New Delhi: Green enthusiasts in the city are making efforts to generate green waste at a park near you by turning kitchen waste into biomass, an eco friendly source of fuel.
"A park near you can be used to generate green waste. We convert the fallen leaves, grass, bushes as well as kitchen waste into biomass at parks in the residential area," Narendra Kumar, a bio-manure expert said.
Kumar, who runs 'Swalamban', a bio-manure providing firm, underlines the importance of utilizing waste products and converting them into something useful.
"A normal household produces a lot of waste every day. If everybody chips in, this waste can be converted into eco-friendly by-products. We have started around 300 'home manure clubs', wherein people convert their kitchen waste into manure," he said.

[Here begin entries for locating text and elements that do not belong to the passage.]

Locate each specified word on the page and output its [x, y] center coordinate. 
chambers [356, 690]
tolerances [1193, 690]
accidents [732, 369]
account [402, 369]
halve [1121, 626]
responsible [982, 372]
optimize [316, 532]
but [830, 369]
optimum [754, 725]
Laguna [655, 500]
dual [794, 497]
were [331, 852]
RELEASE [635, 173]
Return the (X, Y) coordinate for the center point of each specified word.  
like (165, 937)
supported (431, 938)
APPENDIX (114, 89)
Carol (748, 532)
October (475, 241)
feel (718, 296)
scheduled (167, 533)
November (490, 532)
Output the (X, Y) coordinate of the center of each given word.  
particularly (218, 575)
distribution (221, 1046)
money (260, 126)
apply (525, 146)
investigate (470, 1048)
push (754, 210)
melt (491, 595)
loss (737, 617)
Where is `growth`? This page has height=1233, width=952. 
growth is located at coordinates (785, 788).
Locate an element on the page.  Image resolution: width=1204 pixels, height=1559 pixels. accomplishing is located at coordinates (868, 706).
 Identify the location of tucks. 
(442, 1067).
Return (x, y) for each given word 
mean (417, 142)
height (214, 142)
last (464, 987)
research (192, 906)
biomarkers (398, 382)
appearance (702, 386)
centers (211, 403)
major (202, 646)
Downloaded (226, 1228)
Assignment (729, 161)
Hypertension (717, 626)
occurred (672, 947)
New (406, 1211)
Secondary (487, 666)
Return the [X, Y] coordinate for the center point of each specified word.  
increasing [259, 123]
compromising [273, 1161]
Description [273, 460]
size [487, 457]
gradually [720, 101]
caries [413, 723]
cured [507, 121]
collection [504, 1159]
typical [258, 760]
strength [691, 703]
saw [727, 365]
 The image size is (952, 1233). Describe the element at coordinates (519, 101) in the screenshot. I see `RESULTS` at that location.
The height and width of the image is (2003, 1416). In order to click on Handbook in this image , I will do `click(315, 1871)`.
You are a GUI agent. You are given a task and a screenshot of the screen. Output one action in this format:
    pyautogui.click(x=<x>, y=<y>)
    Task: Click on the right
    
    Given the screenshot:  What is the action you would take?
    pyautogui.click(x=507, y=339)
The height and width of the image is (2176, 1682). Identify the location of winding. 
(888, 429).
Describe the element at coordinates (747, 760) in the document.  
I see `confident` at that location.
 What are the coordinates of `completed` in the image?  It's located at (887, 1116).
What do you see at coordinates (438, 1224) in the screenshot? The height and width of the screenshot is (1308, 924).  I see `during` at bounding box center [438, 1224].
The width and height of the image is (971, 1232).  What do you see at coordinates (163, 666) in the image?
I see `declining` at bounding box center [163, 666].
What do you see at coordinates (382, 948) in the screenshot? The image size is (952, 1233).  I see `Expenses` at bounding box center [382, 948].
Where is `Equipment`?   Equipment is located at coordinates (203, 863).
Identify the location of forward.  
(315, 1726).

"We are currently working on producing biomass at the residential parks. The biomass thus created is then converted into 'pallets' or wooden blocks that can be used in boilers to produce thermal energy," he added.
The expert said that the organization is in talks with Delhi Development Authority (DDA) to provide them with 4-5 spacious parks for the exercise in the city.
"We are deliberating with the Delhi government and convincing them to carry out the exercise on a large scale, involving all the municipal bodies," he said.
Taking forward the idea of constructive use of waste, the environmentalists say that even PET plastic bottles can be recycled and converted into environment-friendly fibers and 'pallets'.
"India imports the fiber made from PET bottles from China. Instead of becoming a secondary market, India should make these fiber here itself. The recycled plastic is also used in the construction industry for making tiles. But in India, only Bengaluru uses this technology," Lakshmi Menon, an environment expert said.
She pointed that the whole concept of 'Make in India' involves optimum use of the available indigenous resources.
"The government should give a serious thought to the effective utilization of waste. For instance, Japan uses recycled plastic in making roads, but here it might take decades to catch up with the idea," Menon added.